> [Data to use]:
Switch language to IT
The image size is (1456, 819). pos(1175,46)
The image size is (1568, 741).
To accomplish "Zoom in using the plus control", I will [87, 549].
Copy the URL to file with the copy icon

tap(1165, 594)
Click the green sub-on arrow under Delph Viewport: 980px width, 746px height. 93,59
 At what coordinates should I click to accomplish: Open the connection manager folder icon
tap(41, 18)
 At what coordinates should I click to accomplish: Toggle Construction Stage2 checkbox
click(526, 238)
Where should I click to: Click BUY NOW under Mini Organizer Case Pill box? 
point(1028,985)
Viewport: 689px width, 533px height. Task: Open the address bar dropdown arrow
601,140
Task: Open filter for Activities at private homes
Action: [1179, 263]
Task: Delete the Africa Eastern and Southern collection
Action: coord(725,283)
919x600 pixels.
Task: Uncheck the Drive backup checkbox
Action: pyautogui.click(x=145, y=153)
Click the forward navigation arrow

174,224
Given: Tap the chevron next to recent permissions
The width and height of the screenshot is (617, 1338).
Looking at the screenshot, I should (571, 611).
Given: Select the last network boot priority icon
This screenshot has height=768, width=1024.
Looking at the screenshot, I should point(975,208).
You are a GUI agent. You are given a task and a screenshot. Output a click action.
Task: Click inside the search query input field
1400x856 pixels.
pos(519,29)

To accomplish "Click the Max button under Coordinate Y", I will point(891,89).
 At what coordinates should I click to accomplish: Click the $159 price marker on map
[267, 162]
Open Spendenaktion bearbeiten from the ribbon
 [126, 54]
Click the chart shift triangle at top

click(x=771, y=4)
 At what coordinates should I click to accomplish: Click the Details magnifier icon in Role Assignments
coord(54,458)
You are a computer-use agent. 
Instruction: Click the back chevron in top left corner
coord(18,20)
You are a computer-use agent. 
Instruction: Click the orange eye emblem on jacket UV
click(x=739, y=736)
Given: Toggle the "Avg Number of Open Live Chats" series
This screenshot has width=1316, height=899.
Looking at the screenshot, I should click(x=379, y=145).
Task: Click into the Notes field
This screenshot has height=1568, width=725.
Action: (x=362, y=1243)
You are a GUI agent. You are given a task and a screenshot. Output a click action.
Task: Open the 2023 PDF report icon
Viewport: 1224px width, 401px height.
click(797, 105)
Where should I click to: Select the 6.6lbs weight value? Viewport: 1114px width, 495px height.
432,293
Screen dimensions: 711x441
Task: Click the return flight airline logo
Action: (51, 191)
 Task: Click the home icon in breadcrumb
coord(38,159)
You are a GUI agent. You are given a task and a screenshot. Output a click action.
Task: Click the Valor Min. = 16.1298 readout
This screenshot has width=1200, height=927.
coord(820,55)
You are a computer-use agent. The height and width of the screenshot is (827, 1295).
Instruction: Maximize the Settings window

> [Task requirements]:
Lay out the lines above as a Markdown table with two columns, No. and Line, giving each non-blank line its own numbered row and leaving out the blank lines.

> [Answer to the exercise]:
| No. | Line |
|---|---|
| 1 | Switch language to IT |
| 2 | The image size is (1456, 819). pos(1175,46) |
| 3 | The image size is (1568, 741). |
| 4 | To accomplish "Zoom in using the plus control", I will [87, 549]. |
| 5 | Copy the URL to file with the copy icon |
| 6 | tap(1165, 594) |
| 7 | Click the green sub-on arrow under Delph Viewport: 980px width, 746px height. 93,59 |
| 8 |  At what coordinates should I click to accomplish: Open the connection manager folder icon |
| 9 | tap(41, 18) |
| 10 |  At what coordinates should I click to accomplish: Toggle Construction Stage2 checkbox |
| 11 | click(526, 238) |
| 12 | Where should I click to: Click BUY NOW under Mini Organizer Case Pill box?  |
| 13 | point(1028,985) |
| 14 | Viewport: 689px width, 533px height. Task: Open the address bar dropdown arrow |
| 15 | 601,140 |
| 16 | Task: Open filter for Activities at private homes |
| 17 | Action: [1179, 263] |
| 18 | Task: Delete the Africa Eastern and Southern collection |
| 19 | Action: coord(725,283) |
| 20 | 919x600 pixels. |
| 21 | Task: Uncheck the Drive backup checkbox |
| 22 | Action: pyautogui.click(x=145, y=153) |
| 23 | Click the forward navigation arrow |
| 24 | 174,224 |
| 25 | Given: Tap the chevron next to recent permissions |
| 26 | The width and height of the screenshot is (617, 1338). |
| 27 | Looking at the screenshot, I should (571, 611). |
| 28 | Given: Select the last network boot priority icon |
| 29 | This screenshot has height=768, width=1024. |
| 30 | Looking at the screenshot, I should point(975,208). |
| 31 | You are a GUI agent. You are given a task and a screenshot. Output a click action. |
| 32 | Task: Click inside the search query input field |
| 33 | 1400x856 pixels. |
| 34 | pos(519,29) |
| 35 | To accomplish "Click the Max button under Coordinate Y", I will point(891,89). |
| 36 |  At what coordinates should I click to accomplish: Click the $159 price marker on map |
| 37 | [267, 162] |
| 38 | Open Spendenaktion bearbeiten from the ribbon |
| 39 |  [126, 54] |
| 40 | Click the chart shift triangle at top |
| 41 | click(x=771, y=4) |
| 42 |  At what coordinates should I click to accomplish: Click the Details magnifier icon in Role Assignments |
| 43 | coord(54,458) |
| 44 | You are a computer-use agent.  |
| 45 | Instruction: Click the back chevron in top left corner |
| 46 | coord(18,20) |
| 47 | You are a computer-use agent.  |
| 48 | Instruction: Click the orange eye emblem on jacket UV |
| 49 | click(x=739, y=736) |
| 50 | Given: Toggle the "Avg Number of Open Live Chats" series |
| 51 | This screenshot has width=1316, height=899. |
| 52 | Looking at the screenshot, I should click(x=379, y=145). |
| 53 | Task: Click into the Notes field |
| 54 | This screenshot has height=1568, width=725. |
| 55 | Action: (x=362, y=1243) |
| 56 | You are a GUI agent. You are given a task and a screenshot. Output a click action. |
| 57 | Task: Open the 2023 PDF report icon |
| 58 | Viewport: 1224px width, 401px height. |
| 59 | click(797, 105) |
| 60 | Where should I click to: Select the 6.6lbs weight value? Viewport: 1114px width, 495px height. |
| 61 | 432,293 |
| 62 | Screen dimensions: 711x441 |
| 63 | Task: Click the return flight airline logo |
| 64 | Action: (51, 191) |
| 65 |  Task: Click the home icon in breadcrumb |
| 66 | coord(38,159) |
| 67 | You are a GUI agent. You are given a task and a screenshot. Output a click action. |
| 68 | Task: Click the Valor Min. = 16.1298 readout |
| 69 | This screenshot has width=1200, height=927. |
| 70 | coord(820,55) |
| 71 | You are a computer-use agent. The height and width of the screenshot is (827, 1295). |
| 72 | Instruction: Maximize the Settings window |